Mophie External Battery: The wedding day is long and I usually need to charge my phone by the end of the day. Many times, I let bridal party members and even my couples use it to charge their phones which makes me a hero!
Eneloop AA Batteries & Charger: I use Eneloop rechargeable batteries in my flash. They last forever, I change them every two or three weddings, and I always have spares in my bag,
Think Tank SD Card Holder: I keep my SD cards in the inner suit pocket of my suit coat. If someone walks away with my bag, at least the images are safe. Insurance will replace my gear but not my clients’ wedding images.
Robert Evans Business Cards: Always keep an ample supply of business cards nearby.
MeFoto Tripod: I keep a tripod with me on the wedding day, but I rarely break it out. When I do use the tripod, it’s for long exposures with movement and sometimes for detail and décor photos.
Peak Design Camera Strap: As far as I’m concerned, this is the best strap design ever! You’ll notice the red & black strap clips on all my Sony bodies. I can clip and unclip this strap easily with one hand. It’s a brilliant design.

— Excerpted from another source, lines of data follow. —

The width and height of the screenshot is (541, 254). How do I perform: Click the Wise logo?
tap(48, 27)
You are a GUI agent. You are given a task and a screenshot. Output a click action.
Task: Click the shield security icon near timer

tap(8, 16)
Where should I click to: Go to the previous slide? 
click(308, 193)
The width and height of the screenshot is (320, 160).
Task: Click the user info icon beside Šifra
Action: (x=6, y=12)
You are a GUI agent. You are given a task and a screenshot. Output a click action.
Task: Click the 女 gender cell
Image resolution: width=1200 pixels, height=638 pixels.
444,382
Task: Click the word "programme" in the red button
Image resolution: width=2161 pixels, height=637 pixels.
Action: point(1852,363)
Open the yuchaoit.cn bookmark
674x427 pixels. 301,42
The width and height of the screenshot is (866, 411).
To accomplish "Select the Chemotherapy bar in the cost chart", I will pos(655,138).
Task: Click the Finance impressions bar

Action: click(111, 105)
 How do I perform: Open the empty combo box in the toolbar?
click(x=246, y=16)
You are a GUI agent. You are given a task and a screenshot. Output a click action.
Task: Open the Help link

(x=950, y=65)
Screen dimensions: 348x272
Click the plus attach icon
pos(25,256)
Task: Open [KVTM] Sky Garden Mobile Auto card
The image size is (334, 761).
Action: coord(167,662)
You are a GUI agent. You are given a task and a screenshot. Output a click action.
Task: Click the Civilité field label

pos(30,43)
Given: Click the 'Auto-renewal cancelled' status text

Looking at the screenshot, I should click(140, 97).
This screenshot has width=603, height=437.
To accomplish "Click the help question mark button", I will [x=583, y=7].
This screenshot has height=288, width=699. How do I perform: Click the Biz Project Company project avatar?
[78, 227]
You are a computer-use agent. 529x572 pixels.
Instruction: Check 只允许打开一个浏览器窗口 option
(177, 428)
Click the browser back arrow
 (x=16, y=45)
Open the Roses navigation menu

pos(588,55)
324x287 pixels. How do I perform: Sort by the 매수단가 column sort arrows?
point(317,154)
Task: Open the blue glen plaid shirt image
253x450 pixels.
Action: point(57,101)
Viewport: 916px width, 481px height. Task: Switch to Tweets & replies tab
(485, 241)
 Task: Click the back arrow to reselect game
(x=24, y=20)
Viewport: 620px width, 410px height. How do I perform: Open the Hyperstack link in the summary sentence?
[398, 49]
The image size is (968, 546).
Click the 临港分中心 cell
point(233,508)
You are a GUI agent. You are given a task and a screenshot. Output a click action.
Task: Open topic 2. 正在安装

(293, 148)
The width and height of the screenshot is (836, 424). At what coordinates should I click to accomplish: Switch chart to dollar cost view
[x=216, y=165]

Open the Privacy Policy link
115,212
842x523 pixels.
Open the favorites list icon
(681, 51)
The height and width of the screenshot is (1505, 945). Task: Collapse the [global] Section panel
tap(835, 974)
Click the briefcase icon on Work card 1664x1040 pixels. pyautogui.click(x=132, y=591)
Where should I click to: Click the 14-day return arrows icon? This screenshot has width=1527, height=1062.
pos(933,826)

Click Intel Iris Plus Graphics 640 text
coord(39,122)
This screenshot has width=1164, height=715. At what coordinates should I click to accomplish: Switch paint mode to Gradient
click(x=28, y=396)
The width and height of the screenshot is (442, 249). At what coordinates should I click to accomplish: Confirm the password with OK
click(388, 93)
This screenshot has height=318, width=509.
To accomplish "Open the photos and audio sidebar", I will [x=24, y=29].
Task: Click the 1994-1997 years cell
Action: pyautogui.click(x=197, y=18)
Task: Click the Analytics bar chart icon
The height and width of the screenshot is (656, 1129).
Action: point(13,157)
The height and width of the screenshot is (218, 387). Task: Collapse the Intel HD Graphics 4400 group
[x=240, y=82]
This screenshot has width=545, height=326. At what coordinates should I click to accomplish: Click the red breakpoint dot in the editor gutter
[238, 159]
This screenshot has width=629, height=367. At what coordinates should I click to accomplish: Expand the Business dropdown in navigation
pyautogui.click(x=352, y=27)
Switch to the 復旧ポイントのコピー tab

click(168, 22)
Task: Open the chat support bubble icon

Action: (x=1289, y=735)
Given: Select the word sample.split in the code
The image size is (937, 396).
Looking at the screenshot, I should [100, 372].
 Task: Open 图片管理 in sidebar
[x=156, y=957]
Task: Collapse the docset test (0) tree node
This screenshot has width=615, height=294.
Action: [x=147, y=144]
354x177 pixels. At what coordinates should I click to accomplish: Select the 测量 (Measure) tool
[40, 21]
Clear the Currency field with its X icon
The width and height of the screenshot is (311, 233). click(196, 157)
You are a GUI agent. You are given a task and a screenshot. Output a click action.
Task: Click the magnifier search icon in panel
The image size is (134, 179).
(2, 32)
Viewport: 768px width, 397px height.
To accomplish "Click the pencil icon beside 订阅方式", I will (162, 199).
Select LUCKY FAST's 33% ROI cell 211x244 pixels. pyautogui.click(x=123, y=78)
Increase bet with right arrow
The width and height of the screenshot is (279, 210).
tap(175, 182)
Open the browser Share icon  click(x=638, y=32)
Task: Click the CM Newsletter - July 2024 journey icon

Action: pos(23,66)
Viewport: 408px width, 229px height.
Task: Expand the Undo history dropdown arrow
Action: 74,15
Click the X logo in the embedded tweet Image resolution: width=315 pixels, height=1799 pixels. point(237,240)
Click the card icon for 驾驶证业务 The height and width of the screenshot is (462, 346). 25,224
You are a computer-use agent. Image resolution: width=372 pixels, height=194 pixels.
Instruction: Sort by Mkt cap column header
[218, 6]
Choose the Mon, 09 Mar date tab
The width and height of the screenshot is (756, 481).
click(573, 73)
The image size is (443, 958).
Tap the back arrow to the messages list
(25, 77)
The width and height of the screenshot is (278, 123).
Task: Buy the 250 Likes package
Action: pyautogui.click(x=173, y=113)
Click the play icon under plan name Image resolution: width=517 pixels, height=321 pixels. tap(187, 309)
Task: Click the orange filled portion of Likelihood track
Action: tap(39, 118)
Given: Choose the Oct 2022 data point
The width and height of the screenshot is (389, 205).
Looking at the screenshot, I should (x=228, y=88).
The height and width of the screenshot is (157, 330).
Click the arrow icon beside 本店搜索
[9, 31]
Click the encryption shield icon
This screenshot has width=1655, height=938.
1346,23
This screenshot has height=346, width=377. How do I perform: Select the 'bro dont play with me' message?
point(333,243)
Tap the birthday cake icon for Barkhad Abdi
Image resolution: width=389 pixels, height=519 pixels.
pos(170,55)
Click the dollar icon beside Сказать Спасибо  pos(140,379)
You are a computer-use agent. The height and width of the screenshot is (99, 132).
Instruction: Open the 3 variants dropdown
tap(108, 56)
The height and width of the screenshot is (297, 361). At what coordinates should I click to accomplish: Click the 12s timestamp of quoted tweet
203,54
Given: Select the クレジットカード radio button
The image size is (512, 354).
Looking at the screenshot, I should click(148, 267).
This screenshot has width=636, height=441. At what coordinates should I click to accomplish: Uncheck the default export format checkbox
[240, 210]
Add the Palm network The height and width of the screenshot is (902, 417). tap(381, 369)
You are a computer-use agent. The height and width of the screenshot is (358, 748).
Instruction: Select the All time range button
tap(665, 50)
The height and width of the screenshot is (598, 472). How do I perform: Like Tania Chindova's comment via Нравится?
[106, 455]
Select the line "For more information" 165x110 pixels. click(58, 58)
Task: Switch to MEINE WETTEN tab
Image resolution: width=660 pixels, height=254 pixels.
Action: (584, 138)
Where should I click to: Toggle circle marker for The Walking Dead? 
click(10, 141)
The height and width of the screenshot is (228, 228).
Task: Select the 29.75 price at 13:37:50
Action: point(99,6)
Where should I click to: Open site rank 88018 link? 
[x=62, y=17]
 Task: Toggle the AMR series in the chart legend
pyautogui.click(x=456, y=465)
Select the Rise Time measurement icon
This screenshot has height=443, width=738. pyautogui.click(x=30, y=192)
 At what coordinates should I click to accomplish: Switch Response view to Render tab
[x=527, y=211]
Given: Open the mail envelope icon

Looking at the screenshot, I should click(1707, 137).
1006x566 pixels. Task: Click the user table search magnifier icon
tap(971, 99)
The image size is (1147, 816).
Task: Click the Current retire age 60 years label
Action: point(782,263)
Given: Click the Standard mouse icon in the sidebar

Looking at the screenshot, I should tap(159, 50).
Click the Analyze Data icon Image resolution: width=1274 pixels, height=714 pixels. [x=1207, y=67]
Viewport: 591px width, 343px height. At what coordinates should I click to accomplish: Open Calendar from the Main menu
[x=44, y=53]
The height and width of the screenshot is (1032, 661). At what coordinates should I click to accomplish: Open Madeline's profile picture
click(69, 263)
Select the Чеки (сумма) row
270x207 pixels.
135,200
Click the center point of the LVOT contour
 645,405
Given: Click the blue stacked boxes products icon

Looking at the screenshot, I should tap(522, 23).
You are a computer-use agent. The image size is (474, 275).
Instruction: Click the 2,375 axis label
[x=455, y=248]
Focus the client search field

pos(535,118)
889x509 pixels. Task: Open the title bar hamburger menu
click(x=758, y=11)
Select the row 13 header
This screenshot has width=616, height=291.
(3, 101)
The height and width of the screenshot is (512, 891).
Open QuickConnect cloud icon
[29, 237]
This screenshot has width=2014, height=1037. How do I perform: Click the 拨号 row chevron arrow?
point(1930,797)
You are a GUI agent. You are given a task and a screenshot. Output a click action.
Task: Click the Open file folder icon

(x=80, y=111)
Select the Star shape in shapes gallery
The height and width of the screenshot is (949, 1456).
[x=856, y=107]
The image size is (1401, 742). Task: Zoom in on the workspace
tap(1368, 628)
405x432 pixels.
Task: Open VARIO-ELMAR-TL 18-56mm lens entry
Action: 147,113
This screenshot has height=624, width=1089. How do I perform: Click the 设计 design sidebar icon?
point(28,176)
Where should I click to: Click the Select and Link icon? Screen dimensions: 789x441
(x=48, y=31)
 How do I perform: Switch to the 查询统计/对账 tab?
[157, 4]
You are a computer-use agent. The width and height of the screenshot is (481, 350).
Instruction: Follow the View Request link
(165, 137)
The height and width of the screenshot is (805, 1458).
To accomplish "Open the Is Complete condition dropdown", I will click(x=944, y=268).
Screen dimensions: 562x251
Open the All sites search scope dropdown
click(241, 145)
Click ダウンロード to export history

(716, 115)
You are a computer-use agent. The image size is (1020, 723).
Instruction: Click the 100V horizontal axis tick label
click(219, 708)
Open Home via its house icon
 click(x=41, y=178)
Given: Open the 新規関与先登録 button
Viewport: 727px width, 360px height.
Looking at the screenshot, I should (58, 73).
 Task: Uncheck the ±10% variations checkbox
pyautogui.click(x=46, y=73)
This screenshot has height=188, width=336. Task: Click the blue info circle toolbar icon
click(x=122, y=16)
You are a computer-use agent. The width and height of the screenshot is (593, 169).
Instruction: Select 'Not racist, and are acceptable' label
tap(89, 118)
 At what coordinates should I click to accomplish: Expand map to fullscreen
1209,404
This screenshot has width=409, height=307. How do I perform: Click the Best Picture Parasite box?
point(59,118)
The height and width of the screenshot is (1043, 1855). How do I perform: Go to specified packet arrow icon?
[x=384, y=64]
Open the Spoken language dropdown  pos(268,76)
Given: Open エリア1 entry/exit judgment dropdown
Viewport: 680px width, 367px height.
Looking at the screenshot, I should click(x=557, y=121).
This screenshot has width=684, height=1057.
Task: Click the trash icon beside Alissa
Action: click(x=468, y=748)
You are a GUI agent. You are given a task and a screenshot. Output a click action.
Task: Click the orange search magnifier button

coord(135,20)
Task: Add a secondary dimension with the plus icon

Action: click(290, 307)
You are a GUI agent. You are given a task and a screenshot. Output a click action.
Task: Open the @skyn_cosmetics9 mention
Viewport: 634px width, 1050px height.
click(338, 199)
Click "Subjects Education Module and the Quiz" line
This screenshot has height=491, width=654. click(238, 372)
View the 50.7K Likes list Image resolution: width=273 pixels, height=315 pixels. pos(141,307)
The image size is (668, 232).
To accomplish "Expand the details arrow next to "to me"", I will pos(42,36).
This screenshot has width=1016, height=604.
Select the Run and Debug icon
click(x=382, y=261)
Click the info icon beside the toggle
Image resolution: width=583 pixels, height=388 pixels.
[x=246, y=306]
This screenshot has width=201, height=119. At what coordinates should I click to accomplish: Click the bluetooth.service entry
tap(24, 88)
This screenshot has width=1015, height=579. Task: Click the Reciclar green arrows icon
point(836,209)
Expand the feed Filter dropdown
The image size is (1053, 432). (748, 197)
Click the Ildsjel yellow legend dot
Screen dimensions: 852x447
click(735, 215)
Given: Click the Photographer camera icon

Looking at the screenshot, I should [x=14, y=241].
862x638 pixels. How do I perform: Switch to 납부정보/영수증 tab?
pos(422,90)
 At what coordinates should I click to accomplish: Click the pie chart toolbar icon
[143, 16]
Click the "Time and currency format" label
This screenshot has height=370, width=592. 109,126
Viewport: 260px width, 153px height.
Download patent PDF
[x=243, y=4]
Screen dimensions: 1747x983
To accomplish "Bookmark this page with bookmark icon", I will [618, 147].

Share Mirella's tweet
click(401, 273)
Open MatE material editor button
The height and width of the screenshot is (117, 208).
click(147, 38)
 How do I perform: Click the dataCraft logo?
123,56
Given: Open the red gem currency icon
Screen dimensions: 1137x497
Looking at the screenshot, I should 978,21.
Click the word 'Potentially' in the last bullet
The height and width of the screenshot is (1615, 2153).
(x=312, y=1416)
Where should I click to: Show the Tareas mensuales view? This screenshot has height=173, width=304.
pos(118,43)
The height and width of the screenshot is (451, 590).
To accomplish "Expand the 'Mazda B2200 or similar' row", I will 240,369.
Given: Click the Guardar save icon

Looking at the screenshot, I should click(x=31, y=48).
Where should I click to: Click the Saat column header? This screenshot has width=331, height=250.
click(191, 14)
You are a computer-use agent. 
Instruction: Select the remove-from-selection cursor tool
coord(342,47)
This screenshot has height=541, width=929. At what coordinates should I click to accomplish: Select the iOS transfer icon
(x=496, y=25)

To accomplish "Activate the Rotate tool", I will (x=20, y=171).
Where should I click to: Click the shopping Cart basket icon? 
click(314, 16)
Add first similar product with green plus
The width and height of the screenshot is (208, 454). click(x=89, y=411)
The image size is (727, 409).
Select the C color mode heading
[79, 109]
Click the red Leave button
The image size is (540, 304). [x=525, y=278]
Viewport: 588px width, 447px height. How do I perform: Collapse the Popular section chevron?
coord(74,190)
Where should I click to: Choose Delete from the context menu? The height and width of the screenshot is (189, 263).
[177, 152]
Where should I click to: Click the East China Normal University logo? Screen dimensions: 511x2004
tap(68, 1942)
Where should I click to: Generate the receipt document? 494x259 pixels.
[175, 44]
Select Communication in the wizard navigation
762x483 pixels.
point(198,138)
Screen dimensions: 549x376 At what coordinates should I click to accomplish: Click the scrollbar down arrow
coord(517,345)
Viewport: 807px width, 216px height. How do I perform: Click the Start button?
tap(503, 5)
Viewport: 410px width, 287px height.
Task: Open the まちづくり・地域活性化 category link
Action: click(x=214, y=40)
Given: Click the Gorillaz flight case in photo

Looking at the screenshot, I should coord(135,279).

My Couture Book: I always keep my portfolio with me just in case there’s someone at the wedding who’s getting married as well. Over the years, I’ve booked at least five weddings, including one celebrity wedding, just by having my portfolio to show a potential wedding client.
Bride & Groom Pez dispensers: Just because they’re fun. I was given these years ago from a couple who had used them as decorations on the tables at their reception. They gave them to me as gift at the end of the night.
Fishing Lure: Because fishing is always on my mind.
TILE Locator: Although it’s hard to see in the photo, I keep this TILE hidden deep in my bag. It’s a GPS locator chip. Should my bag ever walk away, I can track it.